# Alcoholic Ribena



## peppo (15/11/09)

me and a mate of mine have been talking about making alcoholic ribena (that blackcurrant stuff) he did some research and told me that the preservatives contained in cordials stops the fermentation proccess. So my question is: could you just mix water yeast and sugar in the fermenter to make alcoholic water then ad the ribena when bottleing? and would this just taste like absolute dog shit? has any body tried anything like this?


----------



## dgilks (15/11/09)

Why don't you just mix the Ribena with some vodka and soda water? I'm 99% sure it will be easier and better.


----------



## bullsneck (15/11/09)

Ribena and vodka might be an easier option.


----------



## bum (15/11/09)

dgilks said:


> Why don't you just mix the Ribena with some vodka and soda water? I'm 99% sure it will be easier and better.

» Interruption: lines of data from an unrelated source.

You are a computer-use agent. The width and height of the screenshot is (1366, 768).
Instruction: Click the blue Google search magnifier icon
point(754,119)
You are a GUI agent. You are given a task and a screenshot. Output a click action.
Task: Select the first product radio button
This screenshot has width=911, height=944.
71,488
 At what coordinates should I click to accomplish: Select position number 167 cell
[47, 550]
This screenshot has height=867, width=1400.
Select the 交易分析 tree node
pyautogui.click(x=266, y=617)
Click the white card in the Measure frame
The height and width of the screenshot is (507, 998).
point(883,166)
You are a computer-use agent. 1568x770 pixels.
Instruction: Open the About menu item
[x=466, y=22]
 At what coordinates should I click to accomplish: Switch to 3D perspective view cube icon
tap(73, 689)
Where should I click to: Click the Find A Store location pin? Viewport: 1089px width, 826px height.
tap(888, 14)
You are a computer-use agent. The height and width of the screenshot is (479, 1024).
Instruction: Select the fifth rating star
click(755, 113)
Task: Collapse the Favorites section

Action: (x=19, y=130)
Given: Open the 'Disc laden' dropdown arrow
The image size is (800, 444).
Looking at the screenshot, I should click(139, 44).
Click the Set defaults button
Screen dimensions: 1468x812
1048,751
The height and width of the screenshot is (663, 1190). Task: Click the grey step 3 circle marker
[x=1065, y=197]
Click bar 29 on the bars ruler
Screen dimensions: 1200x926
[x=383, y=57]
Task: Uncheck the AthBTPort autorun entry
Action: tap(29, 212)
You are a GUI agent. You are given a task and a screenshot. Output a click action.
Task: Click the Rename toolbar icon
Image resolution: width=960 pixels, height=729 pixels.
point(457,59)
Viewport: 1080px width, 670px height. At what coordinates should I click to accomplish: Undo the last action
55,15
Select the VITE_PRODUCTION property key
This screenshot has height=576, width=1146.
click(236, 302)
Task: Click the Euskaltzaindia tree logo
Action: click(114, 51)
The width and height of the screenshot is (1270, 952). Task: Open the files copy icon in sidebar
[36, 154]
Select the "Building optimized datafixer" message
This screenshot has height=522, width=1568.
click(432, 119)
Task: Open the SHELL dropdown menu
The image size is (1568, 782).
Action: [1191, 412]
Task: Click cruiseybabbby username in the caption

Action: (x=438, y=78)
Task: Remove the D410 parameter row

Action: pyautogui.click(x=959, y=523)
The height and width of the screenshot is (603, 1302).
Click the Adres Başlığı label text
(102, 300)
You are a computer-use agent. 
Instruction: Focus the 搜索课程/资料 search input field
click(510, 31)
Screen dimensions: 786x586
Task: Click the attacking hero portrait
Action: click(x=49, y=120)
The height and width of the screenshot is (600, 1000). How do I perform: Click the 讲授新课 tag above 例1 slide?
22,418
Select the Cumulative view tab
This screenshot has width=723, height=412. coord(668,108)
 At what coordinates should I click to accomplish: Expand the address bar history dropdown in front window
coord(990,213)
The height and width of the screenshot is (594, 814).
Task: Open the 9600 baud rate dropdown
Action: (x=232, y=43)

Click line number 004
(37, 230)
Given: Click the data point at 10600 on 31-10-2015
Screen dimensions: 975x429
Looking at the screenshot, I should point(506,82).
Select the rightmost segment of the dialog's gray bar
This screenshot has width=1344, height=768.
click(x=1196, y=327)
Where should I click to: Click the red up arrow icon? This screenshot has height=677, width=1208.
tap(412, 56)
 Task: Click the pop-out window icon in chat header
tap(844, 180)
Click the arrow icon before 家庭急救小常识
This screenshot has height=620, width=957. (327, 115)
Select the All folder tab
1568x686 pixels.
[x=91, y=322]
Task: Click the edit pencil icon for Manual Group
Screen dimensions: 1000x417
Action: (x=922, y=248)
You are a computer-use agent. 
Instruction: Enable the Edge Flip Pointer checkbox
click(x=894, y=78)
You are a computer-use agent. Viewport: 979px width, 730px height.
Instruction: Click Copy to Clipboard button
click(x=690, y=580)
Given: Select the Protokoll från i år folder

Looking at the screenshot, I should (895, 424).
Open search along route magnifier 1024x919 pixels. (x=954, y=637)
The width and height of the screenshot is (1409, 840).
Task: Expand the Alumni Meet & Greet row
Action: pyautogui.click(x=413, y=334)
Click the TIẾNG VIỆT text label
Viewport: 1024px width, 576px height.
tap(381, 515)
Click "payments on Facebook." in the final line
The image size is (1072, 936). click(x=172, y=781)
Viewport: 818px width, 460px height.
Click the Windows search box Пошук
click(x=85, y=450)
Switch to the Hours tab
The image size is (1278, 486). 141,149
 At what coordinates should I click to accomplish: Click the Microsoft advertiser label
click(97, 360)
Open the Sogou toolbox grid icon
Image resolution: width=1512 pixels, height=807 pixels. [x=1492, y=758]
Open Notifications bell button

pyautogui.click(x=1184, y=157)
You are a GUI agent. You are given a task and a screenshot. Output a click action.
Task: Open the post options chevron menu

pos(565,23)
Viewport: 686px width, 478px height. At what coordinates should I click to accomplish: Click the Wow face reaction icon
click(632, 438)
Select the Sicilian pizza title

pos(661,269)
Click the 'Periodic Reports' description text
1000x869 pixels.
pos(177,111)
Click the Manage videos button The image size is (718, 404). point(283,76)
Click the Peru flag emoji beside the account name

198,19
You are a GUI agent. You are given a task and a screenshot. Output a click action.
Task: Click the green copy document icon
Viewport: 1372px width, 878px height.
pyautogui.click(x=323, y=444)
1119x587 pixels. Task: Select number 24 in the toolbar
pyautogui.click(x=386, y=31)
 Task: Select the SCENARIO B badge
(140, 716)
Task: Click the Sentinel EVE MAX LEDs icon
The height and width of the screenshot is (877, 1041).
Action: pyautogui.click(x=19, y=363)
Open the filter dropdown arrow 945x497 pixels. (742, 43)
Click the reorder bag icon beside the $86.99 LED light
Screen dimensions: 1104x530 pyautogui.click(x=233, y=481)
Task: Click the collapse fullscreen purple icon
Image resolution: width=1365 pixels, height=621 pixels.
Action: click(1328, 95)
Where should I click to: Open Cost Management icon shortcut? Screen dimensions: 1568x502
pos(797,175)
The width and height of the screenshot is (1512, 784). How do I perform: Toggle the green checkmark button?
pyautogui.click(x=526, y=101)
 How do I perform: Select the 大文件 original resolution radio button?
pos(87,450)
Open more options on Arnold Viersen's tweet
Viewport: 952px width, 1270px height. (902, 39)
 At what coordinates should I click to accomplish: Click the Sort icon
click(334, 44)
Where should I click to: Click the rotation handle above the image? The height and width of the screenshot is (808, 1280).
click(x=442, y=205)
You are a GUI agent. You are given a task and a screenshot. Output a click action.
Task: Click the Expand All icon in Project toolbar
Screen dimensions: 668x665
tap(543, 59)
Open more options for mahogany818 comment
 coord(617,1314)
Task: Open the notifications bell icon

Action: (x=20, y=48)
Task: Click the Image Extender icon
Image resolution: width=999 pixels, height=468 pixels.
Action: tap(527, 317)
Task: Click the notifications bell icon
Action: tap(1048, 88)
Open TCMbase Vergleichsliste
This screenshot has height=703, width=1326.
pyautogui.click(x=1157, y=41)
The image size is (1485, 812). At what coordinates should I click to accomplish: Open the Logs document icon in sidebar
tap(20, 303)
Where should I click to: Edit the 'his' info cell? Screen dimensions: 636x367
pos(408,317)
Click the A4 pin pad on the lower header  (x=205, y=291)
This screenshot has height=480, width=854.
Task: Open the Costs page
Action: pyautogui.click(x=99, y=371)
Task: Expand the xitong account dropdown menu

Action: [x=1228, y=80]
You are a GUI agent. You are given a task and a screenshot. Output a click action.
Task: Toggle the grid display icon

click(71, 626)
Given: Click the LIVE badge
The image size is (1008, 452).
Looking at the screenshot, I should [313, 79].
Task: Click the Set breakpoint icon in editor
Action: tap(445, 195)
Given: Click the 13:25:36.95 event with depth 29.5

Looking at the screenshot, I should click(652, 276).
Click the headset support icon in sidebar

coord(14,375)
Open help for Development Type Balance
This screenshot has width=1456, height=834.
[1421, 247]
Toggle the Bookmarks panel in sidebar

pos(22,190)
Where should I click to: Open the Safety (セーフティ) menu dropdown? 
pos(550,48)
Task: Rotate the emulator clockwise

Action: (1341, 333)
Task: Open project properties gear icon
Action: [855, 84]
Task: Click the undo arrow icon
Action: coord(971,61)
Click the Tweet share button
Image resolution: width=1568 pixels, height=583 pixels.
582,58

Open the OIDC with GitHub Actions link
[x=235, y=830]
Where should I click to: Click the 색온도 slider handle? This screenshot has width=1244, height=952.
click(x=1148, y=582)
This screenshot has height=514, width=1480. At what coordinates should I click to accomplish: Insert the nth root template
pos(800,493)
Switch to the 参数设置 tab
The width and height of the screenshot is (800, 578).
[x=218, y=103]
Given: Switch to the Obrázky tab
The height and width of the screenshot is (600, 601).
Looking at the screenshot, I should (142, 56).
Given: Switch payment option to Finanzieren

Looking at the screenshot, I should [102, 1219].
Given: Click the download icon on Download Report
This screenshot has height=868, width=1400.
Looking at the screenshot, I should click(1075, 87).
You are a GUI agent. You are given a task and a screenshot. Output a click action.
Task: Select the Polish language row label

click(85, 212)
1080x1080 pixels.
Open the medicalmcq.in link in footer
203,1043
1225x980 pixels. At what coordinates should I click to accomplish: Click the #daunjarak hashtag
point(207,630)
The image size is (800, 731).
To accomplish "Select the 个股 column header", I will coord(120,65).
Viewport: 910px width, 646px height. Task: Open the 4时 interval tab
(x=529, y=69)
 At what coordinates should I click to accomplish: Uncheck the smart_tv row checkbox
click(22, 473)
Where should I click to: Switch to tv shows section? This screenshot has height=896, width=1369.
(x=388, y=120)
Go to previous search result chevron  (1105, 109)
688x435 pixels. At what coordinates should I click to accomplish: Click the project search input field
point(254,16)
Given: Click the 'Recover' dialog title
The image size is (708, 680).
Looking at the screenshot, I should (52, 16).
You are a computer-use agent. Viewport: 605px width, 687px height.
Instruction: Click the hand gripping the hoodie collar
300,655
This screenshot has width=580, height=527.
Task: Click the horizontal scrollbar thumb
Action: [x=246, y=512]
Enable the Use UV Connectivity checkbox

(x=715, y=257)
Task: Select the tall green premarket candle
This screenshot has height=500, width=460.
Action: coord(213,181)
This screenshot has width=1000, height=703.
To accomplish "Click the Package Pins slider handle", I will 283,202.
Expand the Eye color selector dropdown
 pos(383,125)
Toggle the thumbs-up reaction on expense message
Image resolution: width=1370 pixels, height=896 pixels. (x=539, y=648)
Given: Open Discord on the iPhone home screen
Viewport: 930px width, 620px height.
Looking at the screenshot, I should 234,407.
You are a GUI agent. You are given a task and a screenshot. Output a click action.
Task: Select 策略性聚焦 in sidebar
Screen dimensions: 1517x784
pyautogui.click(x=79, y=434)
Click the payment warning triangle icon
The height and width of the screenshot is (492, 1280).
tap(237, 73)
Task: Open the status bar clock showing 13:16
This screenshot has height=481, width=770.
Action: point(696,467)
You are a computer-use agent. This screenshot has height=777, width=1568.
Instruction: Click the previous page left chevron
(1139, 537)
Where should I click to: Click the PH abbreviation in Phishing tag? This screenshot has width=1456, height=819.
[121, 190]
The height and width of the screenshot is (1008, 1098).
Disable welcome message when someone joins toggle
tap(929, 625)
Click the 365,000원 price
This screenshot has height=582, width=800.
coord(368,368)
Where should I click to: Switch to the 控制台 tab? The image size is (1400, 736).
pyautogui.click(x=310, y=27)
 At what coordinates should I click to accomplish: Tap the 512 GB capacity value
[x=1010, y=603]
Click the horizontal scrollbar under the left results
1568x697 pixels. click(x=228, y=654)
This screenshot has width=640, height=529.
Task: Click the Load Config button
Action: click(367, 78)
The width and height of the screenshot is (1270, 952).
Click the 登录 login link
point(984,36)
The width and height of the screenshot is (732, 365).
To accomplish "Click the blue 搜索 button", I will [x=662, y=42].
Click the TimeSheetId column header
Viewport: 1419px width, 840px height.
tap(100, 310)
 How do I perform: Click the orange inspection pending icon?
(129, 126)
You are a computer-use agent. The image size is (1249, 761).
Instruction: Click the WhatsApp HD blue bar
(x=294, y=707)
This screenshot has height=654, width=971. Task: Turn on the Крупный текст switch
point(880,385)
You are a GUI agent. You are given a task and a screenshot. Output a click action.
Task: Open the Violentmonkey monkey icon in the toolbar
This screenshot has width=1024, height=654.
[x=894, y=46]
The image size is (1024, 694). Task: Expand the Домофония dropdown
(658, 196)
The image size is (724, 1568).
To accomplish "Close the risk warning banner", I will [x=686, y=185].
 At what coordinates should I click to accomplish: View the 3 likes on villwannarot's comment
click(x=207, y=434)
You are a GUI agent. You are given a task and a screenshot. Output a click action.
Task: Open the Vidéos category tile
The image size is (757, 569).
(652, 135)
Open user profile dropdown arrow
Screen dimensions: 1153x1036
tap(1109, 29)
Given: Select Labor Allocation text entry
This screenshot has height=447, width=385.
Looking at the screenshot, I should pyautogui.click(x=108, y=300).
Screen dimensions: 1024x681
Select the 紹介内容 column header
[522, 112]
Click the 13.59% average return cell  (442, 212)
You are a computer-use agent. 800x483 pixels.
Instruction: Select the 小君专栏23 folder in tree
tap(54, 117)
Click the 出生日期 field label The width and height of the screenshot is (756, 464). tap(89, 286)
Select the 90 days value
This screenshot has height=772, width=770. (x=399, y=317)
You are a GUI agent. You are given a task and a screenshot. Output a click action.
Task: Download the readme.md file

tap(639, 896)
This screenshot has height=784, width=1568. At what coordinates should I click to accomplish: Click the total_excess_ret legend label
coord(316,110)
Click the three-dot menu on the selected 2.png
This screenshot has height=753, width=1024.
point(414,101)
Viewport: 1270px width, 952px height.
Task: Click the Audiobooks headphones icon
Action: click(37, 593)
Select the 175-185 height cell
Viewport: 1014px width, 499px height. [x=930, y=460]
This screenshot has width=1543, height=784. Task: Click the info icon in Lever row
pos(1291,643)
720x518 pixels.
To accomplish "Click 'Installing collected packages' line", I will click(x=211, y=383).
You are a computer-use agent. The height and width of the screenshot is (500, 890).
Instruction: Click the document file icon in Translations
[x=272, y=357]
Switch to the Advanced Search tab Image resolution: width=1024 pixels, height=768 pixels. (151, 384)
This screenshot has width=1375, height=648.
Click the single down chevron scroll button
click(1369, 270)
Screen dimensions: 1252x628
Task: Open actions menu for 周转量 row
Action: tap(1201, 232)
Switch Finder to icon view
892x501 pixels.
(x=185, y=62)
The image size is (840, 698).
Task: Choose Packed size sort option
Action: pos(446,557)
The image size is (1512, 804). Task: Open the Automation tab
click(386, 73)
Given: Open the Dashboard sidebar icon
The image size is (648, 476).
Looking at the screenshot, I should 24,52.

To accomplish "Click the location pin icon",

dgilks speaketh the truth.


----------



## Fourstar (15/11/09)

Brew a berliner Weisse or a wheat beer with a neutral yeast like 1056 and bottle it with a big dose of lactic acid.

I have one stored in bottles and i love giving it a dose of ribena. :icon_drool2:


----------



## hughyg (15/11/09)

I think you may be able to oxidize the preservative out of the cordial with hydrogen peroxide if you are feeling really daring! Then try and ferment it.


----------



## Bribie G (16/11/09)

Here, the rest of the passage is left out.